==== Record set ====

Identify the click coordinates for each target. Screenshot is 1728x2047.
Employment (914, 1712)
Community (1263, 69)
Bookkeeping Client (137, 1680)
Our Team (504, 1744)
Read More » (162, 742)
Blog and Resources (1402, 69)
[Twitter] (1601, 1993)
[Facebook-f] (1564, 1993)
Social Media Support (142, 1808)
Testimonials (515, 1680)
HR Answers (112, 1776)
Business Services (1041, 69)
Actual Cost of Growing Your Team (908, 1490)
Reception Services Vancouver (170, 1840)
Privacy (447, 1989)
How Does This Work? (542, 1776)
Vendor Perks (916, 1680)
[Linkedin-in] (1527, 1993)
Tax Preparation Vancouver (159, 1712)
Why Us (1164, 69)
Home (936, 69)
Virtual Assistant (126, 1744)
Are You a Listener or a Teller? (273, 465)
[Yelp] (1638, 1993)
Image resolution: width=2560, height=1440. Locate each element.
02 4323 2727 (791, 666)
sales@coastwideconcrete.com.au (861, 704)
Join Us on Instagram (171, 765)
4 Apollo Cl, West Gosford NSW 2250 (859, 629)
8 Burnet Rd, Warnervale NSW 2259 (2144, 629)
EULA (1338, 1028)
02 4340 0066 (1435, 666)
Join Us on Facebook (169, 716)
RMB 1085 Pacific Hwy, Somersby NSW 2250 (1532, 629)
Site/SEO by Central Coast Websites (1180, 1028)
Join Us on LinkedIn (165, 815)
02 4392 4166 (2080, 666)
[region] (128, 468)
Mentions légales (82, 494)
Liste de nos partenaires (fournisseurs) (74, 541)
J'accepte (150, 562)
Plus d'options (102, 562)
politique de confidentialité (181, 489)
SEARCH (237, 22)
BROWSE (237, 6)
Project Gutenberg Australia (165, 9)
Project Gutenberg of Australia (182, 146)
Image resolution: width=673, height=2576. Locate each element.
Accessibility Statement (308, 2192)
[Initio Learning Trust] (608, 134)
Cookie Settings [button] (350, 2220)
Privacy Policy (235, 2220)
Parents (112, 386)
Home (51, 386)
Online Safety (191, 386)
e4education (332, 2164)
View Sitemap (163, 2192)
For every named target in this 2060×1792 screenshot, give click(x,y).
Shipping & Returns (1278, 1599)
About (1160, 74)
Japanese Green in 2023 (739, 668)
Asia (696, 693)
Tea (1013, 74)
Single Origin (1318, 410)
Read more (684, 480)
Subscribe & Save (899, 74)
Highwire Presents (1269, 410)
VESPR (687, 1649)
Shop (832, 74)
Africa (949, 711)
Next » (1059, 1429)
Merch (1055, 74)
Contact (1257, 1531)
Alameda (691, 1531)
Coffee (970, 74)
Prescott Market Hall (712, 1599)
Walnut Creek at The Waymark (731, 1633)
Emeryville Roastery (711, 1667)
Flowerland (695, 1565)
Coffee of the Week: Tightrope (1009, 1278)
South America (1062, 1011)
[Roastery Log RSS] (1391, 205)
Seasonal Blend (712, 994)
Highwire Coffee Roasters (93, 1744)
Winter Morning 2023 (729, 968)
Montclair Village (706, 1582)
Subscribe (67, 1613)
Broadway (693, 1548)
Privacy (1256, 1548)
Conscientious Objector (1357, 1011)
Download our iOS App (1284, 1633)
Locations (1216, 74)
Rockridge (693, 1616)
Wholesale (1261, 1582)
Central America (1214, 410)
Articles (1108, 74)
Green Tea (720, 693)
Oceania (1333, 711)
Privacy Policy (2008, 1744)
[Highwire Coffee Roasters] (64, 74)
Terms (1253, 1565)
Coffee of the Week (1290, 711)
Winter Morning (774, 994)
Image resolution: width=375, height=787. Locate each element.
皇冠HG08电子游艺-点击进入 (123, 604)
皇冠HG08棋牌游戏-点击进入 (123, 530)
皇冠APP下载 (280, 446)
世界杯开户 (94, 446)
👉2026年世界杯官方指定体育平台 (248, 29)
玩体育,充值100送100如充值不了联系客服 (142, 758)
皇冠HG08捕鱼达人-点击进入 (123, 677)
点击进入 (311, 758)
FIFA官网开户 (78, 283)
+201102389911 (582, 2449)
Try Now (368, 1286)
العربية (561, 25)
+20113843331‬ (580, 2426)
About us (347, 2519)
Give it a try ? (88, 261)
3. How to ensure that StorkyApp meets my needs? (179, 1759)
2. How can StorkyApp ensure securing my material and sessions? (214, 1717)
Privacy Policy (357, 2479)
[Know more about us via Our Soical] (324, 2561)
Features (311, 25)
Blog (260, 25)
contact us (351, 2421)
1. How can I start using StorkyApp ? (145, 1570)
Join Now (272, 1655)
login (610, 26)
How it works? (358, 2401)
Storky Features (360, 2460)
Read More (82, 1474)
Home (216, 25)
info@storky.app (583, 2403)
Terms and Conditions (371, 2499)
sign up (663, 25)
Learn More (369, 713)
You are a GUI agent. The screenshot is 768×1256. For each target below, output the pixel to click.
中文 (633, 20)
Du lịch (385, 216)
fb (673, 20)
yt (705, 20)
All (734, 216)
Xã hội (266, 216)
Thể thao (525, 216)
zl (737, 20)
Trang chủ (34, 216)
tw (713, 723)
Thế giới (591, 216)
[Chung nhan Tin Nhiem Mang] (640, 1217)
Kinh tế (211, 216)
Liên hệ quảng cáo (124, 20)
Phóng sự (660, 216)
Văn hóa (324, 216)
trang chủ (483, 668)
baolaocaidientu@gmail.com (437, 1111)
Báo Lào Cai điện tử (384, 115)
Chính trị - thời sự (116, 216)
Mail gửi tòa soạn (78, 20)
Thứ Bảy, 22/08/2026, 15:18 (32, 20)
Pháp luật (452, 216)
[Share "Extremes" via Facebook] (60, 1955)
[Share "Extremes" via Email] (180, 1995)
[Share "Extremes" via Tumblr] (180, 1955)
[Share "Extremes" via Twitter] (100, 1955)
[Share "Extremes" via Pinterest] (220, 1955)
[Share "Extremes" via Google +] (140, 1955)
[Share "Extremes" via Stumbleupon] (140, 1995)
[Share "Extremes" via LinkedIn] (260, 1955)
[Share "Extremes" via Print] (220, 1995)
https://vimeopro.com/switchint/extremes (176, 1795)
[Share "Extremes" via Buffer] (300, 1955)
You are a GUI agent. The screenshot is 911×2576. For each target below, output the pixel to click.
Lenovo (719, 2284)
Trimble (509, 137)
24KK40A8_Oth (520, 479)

====

Your answer must be one number: how many lines of the entries hold the string "Locate".

3